Directions | Output exactly the lines below, starting with the line that has "The image size is (935, 689)." and going on through the line that has "This screenshot has width=980, height=689.", both included, and no other lines.

Supplied data |
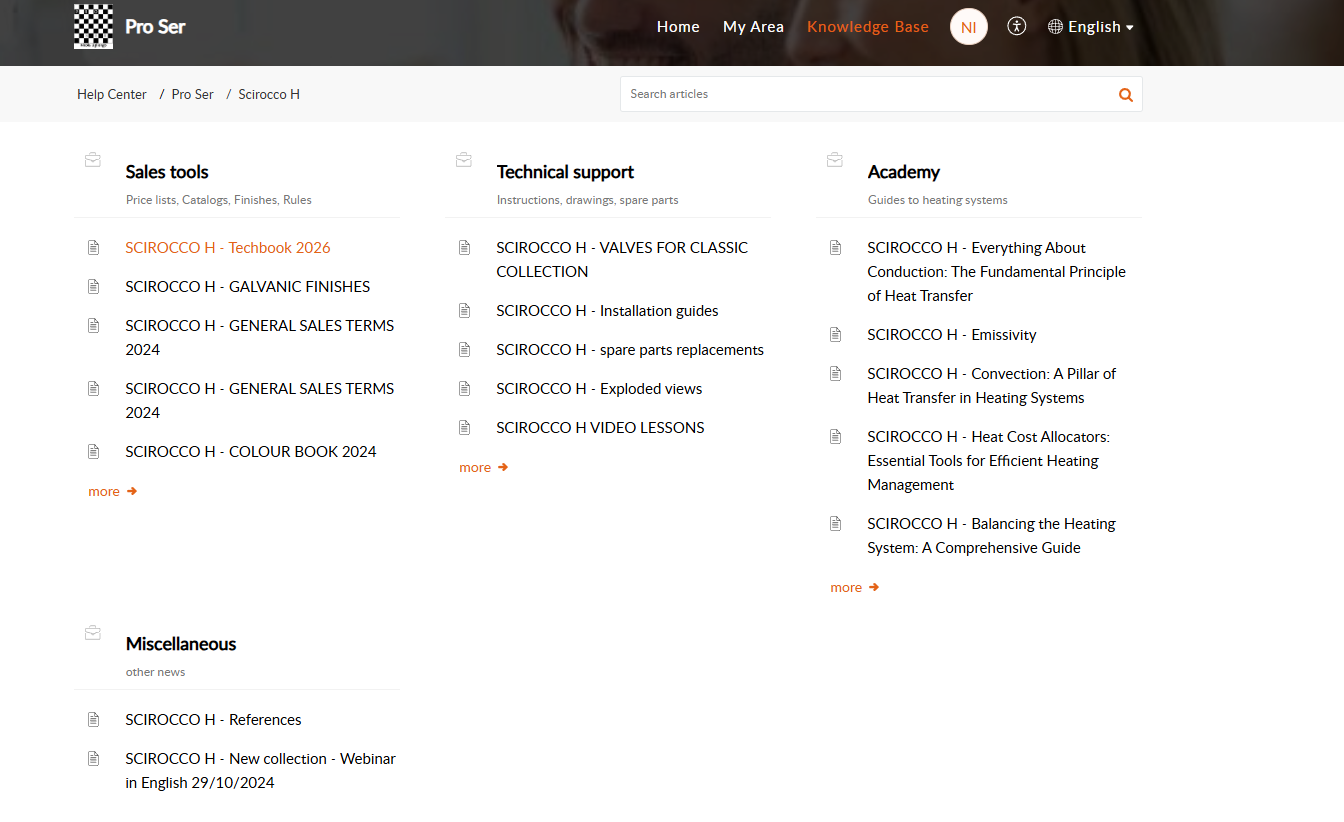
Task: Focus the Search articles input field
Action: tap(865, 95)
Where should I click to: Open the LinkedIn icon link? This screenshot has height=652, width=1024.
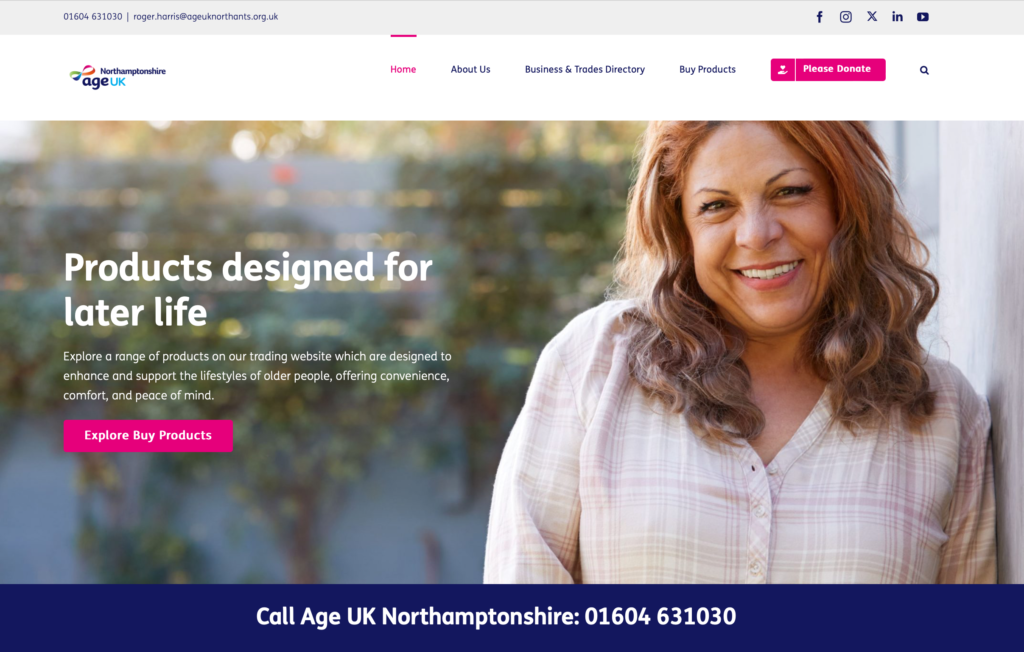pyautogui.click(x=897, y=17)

--

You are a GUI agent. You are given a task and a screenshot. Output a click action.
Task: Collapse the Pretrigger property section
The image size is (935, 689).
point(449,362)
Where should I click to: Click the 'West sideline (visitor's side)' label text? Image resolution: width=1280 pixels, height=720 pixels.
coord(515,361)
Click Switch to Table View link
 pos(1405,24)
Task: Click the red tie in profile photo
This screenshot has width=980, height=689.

Output for this task |
The image size is (935, 689).
point(449,362)
Where should I click to: Click the 'West sideline (visitor's side)' label text? Image resolution: width=1280 pixels, height=720 pixels.
coord(515,361)
Click Switch to Table View link
 pos(1405,24)
Task: Click the red tie in profile photo
This screenshot has width=980, height=689.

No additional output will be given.